Rows of pointing data:

-- -- --

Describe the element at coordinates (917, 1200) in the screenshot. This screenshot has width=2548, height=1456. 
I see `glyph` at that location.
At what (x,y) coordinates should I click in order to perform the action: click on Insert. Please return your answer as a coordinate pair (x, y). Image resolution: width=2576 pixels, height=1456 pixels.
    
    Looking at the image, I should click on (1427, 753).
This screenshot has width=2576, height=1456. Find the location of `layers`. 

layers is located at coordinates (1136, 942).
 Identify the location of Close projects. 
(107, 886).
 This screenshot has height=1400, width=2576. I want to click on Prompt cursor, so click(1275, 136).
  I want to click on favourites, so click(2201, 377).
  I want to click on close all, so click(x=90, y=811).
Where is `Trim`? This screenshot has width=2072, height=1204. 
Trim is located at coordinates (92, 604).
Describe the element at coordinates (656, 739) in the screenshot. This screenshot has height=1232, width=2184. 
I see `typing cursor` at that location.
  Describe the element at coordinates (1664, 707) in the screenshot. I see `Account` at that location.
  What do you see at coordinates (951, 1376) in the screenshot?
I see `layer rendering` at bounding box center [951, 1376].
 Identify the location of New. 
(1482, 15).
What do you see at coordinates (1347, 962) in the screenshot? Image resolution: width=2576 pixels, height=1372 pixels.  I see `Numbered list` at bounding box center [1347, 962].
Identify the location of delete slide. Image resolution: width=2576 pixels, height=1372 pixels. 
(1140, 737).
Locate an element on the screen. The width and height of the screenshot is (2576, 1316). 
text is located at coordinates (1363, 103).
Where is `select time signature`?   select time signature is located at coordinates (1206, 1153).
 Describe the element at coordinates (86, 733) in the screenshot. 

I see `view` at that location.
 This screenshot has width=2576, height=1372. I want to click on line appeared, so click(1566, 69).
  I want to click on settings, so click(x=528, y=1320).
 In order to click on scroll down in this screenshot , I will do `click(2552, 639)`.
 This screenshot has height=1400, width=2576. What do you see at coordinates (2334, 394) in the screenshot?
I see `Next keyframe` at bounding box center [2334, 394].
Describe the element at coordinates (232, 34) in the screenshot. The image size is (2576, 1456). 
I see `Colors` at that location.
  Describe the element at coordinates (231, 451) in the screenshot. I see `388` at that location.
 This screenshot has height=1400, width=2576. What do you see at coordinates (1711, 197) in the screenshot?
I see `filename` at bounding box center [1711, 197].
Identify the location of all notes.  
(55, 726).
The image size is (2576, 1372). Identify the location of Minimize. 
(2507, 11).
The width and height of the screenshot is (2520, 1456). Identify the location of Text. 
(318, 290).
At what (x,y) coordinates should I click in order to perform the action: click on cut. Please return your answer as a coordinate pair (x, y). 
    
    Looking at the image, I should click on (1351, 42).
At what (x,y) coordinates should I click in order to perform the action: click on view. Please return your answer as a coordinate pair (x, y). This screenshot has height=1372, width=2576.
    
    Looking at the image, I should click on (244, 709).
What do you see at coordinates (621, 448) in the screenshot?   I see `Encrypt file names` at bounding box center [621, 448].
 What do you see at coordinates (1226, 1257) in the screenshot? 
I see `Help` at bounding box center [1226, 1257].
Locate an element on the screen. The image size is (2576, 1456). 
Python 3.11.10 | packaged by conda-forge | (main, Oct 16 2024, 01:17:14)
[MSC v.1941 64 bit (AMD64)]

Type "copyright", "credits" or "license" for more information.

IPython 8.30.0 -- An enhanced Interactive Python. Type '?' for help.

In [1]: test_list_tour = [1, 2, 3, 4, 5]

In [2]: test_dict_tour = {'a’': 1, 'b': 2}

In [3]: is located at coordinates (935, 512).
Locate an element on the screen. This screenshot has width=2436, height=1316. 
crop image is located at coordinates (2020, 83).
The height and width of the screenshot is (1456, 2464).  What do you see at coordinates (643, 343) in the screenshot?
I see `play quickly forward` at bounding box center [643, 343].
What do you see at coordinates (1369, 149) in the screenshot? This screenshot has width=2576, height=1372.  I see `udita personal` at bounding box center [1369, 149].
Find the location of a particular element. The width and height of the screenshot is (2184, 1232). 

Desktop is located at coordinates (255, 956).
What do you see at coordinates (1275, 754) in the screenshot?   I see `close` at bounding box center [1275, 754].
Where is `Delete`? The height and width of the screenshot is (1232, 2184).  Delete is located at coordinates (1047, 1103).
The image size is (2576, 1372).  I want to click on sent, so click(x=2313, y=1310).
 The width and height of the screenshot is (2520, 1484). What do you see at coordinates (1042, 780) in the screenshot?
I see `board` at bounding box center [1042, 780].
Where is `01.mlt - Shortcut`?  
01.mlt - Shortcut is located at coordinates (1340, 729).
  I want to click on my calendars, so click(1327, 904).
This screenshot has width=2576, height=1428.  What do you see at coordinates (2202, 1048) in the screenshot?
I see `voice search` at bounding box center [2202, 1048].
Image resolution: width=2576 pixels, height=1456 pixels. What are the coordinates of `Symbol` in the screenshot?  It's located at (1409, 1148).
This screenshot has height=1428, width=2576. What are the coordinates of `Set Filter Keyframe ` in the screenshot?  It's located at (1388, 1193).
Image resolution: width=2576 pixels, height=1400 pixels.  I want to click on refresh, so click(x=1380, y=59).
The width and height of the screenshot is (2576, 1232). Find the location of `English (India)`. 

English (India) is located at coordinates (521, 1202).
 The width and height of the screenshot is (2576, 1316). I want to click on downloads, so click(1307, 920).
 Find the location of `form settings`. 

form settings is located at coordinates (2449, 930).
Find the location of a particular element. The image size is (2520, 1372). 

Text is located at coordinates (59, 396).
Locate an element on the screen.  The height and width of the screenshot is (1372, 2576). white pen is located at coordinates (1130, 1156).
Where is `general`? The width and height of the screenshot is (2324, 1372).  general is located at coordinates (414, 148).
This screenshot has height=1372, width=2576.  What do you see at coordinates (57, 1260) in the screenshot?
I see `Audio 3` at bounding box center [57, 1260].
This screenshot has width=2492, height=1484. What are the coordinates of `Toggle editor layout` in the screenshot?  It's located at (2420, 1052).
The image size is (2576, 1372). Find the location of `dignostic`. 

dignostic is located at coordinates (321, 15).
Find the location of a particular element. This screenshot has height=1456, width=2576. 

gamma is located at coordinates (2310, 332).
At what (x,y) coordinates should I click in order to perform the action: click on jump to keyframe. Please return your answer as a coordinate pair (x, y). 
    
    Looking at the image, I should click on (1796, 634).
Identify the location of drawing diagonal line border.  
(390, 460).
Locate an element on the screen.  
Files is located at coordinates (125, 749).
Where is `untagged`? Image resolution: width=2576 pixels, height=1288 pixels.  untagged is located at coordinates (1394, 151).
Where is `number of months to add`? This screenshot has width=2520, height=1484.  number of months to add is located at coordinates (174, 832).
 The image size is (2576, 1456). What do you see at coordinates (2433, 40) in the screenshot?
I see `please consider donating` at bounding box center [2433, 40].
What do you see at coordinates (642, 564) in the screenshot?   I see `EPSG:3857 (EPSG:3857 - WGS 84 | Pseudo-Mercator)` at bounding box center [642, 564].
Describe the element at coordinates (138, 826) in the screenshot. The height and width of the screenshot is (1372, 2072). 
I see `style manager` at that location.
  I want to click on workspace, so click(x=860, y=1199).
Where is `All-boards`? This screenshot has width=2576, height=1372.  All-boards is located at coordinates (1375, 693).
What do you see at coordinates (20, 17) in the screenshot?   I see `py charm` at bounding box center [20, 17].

-- -- --

REQUIRED TASK: Return every one of the rows above, word for word, with nothing changed.

RESULT OF THIS EXERCISE:
Describe the element at coordinates (917, 1200) in the screenshot. This screenshot has width=2548, height=1456. 
I see `glyph` at that location.
At what (x,y) coordinates should I click in order to perform the action: click on Insert. Please return your answer as a coordinate pair (x, y). Image resolution: width=2576 pixels, height=1456 pixels.
    
    Looking at the image, I should click on (1427, 753).
This screenshot has width=2576, height=1456. Find the location of `layers`. 

layers is located at coordinates (1136, 942).
 Identify the location of Close projects. 
(107, 886).
 This screenshot has height=1400, width=2576. I want to click on Prompt cursor, so click(1275, 136).
  I want to click on favourites, so click(2201, 377).
  I want to click on close all, so click(x=90, y=811).
Where is `Trim`? This screenshot has width=2072, height=1204. 
Trim is located at coordinates (92, 604).
Describe the element at coordinates (656, 739) in the screenshot. This screenshot has height=1232, width=2184. 
I see `typing cursor` at that location.
  Describe the element at coordinates (1664, 707) in the screenshot. I see `Account` at that location.
  What do you see at coordinates (951, 1376) in the screenshot?
I see `layer rendering` at bounding box center [951, 1376].
 Identify the location of New. 
(1482, 15).
What do you see at coordinates (1347, 962) in the screenshot? Image resolution: width=2576 pixels, height=1372 pixels.  I see `Numbered list` at bounding box center [1347, 962].
Identify the location of delete slide. Image resolution: width=2576 pixels, height=1372 pixels. 
(1140, 737).
Locate an element on the screen. The width and height of the screenshot is (2576, 1316). 
text is located at coordinates (1363, 103).
Where is `select time signature`?   select time signature is located at coordinates (1206, 1153).
 Describe the element at coordinates (86, 733) in the screenshot. 

I see `view` at that location.
 This screenshot has width=2576, height=1372. I want to click on line appeared, so click(1566, 69).
  I want to click on settings, so click(x=528, y=1320).
 In order to click on scroll down in this screenshot , I will do `click(2552, 639)`.
 This screenshot has height=1400, width=2576. What do you see at coordinates (2334, 394) in the screenshot?
I see `Next keyframe` at bounding box center [2334, 394].
Describe the element at coordinates (232, 34) in the screenshot. The image size is (2576, 1456). 
I see `Colors` at that location.
  Describe the element at coordinates (231, 451) in the screenshot. I see `388` at that location.
 This screenshot has height=1400, width=2576. What do you see at coordinates (1711, 197) in the screenshot?
I see `filename` at bounding box center [1711, 197].
Identify the location of all notes.  
(55, 726).
The image size is (2576, 1372). Identify the location of Minimize. 
(2507, 11).
The width and height of the screenshot is (2520, 1456). Identify the location of Text. 
(318, 290).
At what (x,y) coordinates should I click in order to perform the action: click on cut. Please return your answer as a coordinate pair (x, y). 
    
    Looking at the image, I should click on (1351, 42).
At what (x,y) coordinates should I click in order to perform the action: click on view. Please return your answer as a coordinate pair (x, y). This screenshot has height=1372, width=2576.
    
    Looking at the image, I should click on (244, 709).
What do you see at coordinates (621, 448) in the screenshot?   I see `Encrypt file names` at bounding box center [621, 448].
 What do you see at coordinates (1226, 1257) in the screenshot? 
I see `Help` at bounding box center [1226, 1257].
Locate an element on the screen. The image size is (2576, 1456). 
Python 3.11.10 | packaged by conda-forge | (main, Oct 16 2024, 01:17:14)
[MSC v.1941 64 bit (AMD64)]

Type "copyright", "credits" or "license" for more information.

IPython 8.30.0 -- An enhanced Interactive Python. Type '?' for help.

In [1]: test_list_tour = [1, 2, 3, 4, 5]

In [2]: test_dict_tour = {'a’': 1, 'b': 2}

In [3]: is located at coordinates (935, 512).
Locate an element on the screen. This screenshot has width=2436, height=1316. 
crop image is located at coordinates (2020, 83).
The height and width of the screenshot is (1456, 2464).  What do you see at coordinates (643, 343) in the screenshot?
I see `play quickly forward` at bounding box center [643, 343].
What do you see at coordinates (1369, 149) in the screenshot? This screenshot has width=2576, height=1372.  I see `udita personal` at bounding box center [1369, 149].
Find the location of a particular element. The width and height of the screenshot is (2184, 1232). 

Desktop is located at coordinates (255, 956).
What do you see at coordinates (1275, 754) in the screenshot?   I see `close` at bounding box center [1275, 754].
Where is `Delete`? The height and width of the screenshot is (1232, 2184).  Delete is located at coordinates (1047, 1103).
The image size is (2576, 1372).  I want to click on sent, so click(x=2313, y=1310).
 The width and height of the screenshot is (2520, 1484). What do you see at coordinates (1042, 780) in the screenshot?
I see `board` at bounding box center [1042, 780].
Where is `01.mlt - Shortcut`?  
01.mlt - Shortcut is located at coordinates (1340, 729).
  I want to click on my calendars, so click(1327, 904).
This screenshot has width=2576, height=1428.  What do you see at coordinates (2202, 1048) in the screenshot?
I see `voice search` at bounding box center [2202, 1048].
Image resolution: width=2576 pixels, height=1456 pixels. What are the coordinates of `Symbol` in the screenshot?  It's located at (1409, 1148).
This screenshot has height=1428, width=2576. What are the coordinates of `Set Filter Keyframe ` in the screenshot?  It's located at (1388, 1193).
Image resolution: width=2576 pixels, height=1400 pixels.  I want to click on refresh, so click(x=1380, y=59).
The width and height of the screenshot is (2576, 1232). Find the location of `English (India)`. 

English (India) is located at coordinates (521, 1202).
 The width and height of the screenshot is (2576, 1316). I want to click on downloads, so click(1307, 920).
 Find the location of `form settings`. 

form settings is located at coordinates (2449, 930).
Find the location of a particular element. The image size is (2520, 1372). 

Text is located at coordinates (59, 396).
Locate an element on the screen.  The height and width of the screenshot is (1372, 2576). white pen is located at coordinates (1130, 1156).
Where is `general`? The width and height of the screenshot is (2324, 1372).  general is located at coordinates (414, 148).
This screenshot has height=1372, width=2576.  What do you see at coordinates (57, 1260) in the screenshot?
I see `Audio 3` at bounding box center [57, 1260].
This screenshot has width=2492, height=1484. What are the coordinates of `Toggle editor layout` in the screenshot?  It's located at (2420, 1052).
The image size is (2576, 1372). Find the location of `dignostic`. 

dignostic is located at coordinates (321, 15).
Find the location of a particular element. This screenshot has height=1456, width=2576. 

gamma is located at coordinates (2310, 332).
At what (x,y) coordinates should I click in order to perform the action: click on jump to keyframe. Please return your answer as a coordinate pair (x, y). 
    
    Looking at the image, I should click on (1796, 634).
Identify the location of drawing diagonal line border.  
(390, 460).
Locate an element on the screen.  
Files is located at coordinates (125, 749).
Where is `untagged`? Image resolution: width=2576 pixels, height=1288 pixels.  untagged is located at coordinates (1394, 151).
Where is `number of months to add`? This screenshot has width=2520, height=1484.  number of months to add is located at coordinates (174, 832).
 The image size is (2576, 1456). What do you see at coordinates (2433, 40) in the screenshot?
I see `please consider donating` at bounding box center [2433, 40].
What do you see at coordinates (642, 564) in the screenshot?   I see `EPSG:3857 (EPSG:3857 - WGS 84 | Pseudo-Mercator)` at bounding box center [642, 564].
Describe the element at coordinates (138, 826) in the screenshot. The height and width of the screenshot is (1372, 2072). 
I see `style manager` at that location.
  I want to click on workspace, so click(x=860, y=1199).
Where is `All-boards`? This screenshot has width=2576, height=1372.  All-boards is located at coordinates (1375, 693).
What do you see at coordinates (20, 17) in the screenshot?   I see `py charm` at bounding box center [20, 17].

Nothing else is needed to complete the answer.